Kepala Dinas DP3AP2KB Kabupaten Blitar, Hankam Indoro, menjelaskan bahwa kegiatan semacam ini bertujuan mendorong peran aktif desa dan kelurahan dalam upaya perlindungan anak.

“Salah satu cara untuk menekan angka anak yang berhadapan dengan hukum adalah dengan melibatkan desa dan kelurahan. Kami mengadakan sosialisasi serta penguatan di tingkat desa, agar bersama-sama bisa menjaga dan mendampingi para remaja di lingkungan masing-masing,” ujarnya.

Hankam juga menyampaikan bahwa selama tahun 2024, terdapat 86 kasus anak yang berhadapan dengan hukum di Kabupaten Blitar. Kasus-kasus tersebut mencakup persetubuhan, kekerasan atau bullying, pencurian, serta beberapa pelanggaran hukum lainnya.
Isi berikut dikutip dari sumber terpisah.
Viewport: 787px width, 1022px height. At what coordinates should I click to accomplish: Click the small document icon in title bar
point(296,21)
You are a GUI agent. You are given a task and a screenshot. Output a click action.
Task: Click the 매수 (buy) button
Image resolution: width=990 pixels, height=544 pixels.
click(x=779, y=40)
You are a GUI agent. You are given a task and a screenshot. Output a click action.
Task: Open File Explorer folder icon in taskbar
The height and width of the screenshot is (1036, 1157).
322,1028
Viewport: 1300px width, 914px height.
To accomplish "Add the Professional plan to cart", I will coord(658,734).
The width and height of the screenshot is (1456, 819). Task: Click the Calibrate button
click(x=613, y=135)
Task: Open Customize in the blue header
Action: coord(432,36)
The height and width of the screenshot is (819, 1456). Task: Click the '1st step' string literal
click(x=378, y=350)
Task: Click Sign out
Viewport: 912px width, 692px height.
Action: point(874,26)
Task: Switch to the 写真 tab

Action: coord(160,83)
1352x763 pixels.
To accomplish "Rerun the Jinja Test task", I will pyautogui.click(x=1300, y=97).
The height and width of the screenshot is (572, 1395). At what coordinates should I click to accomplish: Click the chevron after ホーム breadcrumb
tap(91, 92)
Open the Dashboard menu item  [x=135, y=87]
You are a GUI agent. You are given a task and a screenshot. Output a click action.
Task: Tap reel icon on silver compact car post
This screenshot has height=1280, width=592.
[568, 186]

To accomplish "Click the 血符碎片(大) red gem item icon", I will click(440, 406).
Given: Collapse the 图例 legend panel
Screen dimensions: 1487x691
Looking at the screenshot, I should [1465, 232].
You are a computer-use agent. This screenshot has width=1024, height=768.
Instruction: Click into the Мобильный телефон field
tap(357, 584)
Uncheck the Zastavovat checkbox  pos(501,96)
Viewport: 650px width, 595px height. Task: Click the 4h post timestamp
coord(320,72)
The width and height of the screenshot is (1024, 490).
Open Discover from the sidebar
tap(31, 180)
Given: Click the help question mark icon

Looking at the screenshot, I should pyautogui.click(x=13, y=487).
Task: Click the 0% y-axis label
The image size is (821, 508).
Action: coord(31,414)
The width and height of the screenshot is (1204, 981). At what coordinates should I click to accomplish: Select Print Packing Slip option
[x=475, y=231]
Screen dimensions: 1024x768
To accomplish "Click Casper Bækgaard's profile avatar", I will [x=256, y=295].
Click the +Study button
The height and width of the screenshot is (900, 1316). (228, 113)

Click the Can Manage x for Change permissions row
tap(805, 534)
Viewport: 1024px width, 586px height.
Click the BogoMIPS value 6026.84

“Melalui sosialisasi ini, kami berharap angka tersebut bisa terus berkurang, bahkan kalau bisa tidak ada lagi kasus serupa,” katanya.

Hankam menambahkan, pengembangan program semacam ini juga diupayakan melalui usulan dalam Musyawarah Perencanaan Pembangunan (Musrenbang) desa. Dari total 248 desa dan kelurahan di Kabupaten Blitar, pihaknya membuka ruang agar semua bisa mengusulkan kegiatan terkait perlindungan anak melalui Musrenbang secara bergilir.

Namun, ia juga mengakui bahwa saat ini anggaran yang tersedia di unit DP3AP2KB masih lebih banyak dialokasikan untuk penanganan kasus yang sudah terjadi, baik terkait perempuan maupun anak.

Sementara itu, Kepala Desa Tuliskriyo, Mashuriono, menyebutkan bahwa kegiatan sosialisasi ini merupakan realisasi dari usulan Musrenbang tahun sebelumnya. Menurutnya, Desa Tuliskriyo menjadi salah satu desa inklusi percontohan di Kabupaten Blitar yang aktif melibatkan berbagai kelompok masyarakat dalam perencanaan pembangunan.